27 de septiembre 2013 

 

 

 

 

 

Raúl Hasbún
Sacerdote


En la revolución o guerra civil de 1891 murieron, en combate, cerca de diez mil personas. Hubo masacres de ferocidad inexplicable. La guerra envenenó además los espíritus.

Quienes vencían en una batalla se ensañaban con los derrotados, procurando su máxima ignominia y estigmatización social. No sufría, el país, carencias objetivas capaces de justificar tanta odiosidad, era sólo el desmadre de la pasión política y el desenfreno de egos personales. Tras la derrota balmacedista y el suicidio del Presidente, se temió una interminable resaca. ¿Cómo superar la espiral de rencor y venganza que sucede a tan enconados desencuentros y desangramientos sociales? La respuesta fue extraída del abecedario de la sensatez histórica: amnistía. En las leyes y en los hechos. Para unos y otros. Quienes nacimos 4 décadas más tarde no conocimos siquiera vestigios de estas banderías ni reclamaciones para reabrir las heridas.
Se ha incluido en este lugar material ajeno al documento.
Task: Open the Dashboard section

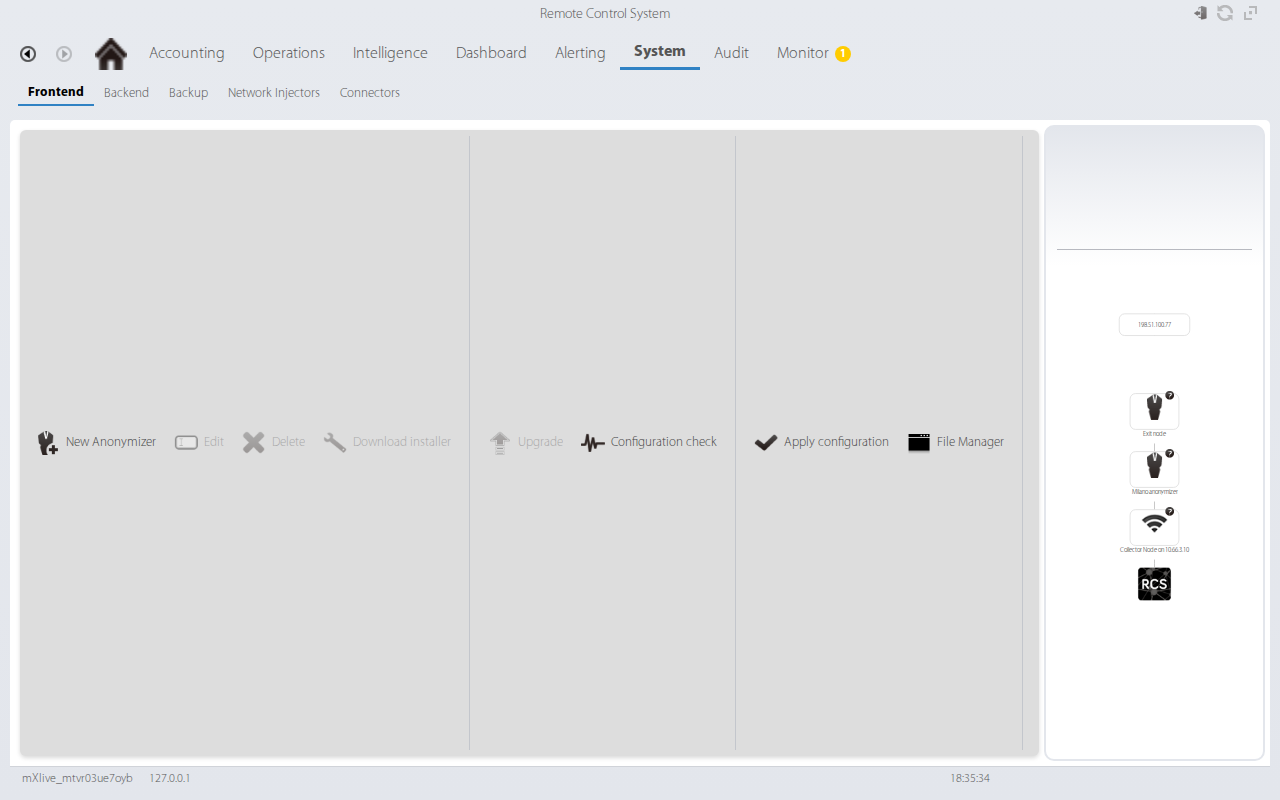Action: pos(491,53)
Hacia 1973 Chile parece un país azotado por la guerra. La población sufre desabastecimiento de productos básicos. Dueños de empresas y predios son impunemente despojados. El Gobierno maniobra para controlar las comunicaciones e intenta unificar el sistema educacional según su propia ideología. Los fallos judiciales no son ejecutados, porque el Gobierno se arroga la facultad de apreciar su mérito y oportunidad. El juego del enroque permite al Presidente burlarse del Congreso que legítimamente destituye a sus ministros. Un clima de odio envenena y amenaza matar el alma de Chile. Los militares son llamados por los poderes públicos y la ciudadanía a restablecer el orden. Durante su gobierno se producen hechos de sangre y delitos que repugnan al derecho. Restablecido el orden democrático, se proclama una amnistía para todos los involucrados. Quienes combatieron a los militares con hechos de sangre fueron, todos, amnistiados. Los militares, no. Tampoco se les benefició con la prescripción. La consabida y desprestigiada intimación de aplicar “todo el rigor de la ley” se descarga y sigue descargando sólo en ellos.

Cumplen sus sentencias (éstas sí se cumplen) en recintos especiales. Están privados de libertad, presumiblemente hasta su muerte. Reciben visitas, tienen atención médica, habitaciones y baños decentes, acceso a medios de comunicación, pueden hacer deporte y tratarse, para urgencias, en el Hospital Militar. “Privilegios inaceptables”, grita la odiosidad, casi 50 años después. Que sean como los reos comunes, que se revuelquen en el hacinamiento, que se sientan despojados del último resto de dignidad humana; parias indeseables en una sociedad envenenada en el “ni perdón ni olvido”. El Presidente de la República delibera, antes de hablar en la ONU, sobre cómo terminar con estos “privilegios”. No le llega el clamor de la Defensoría Penal Pública: ¡nivelen hacia arriba! Todo condenado es persona humana y ningún crimen merece condena a la indignidad.

Juzguen, los Tribunales, si esta odiosa supresión de “privilegios” respeta el principio de legalidad e irretroactividad  la ley penal.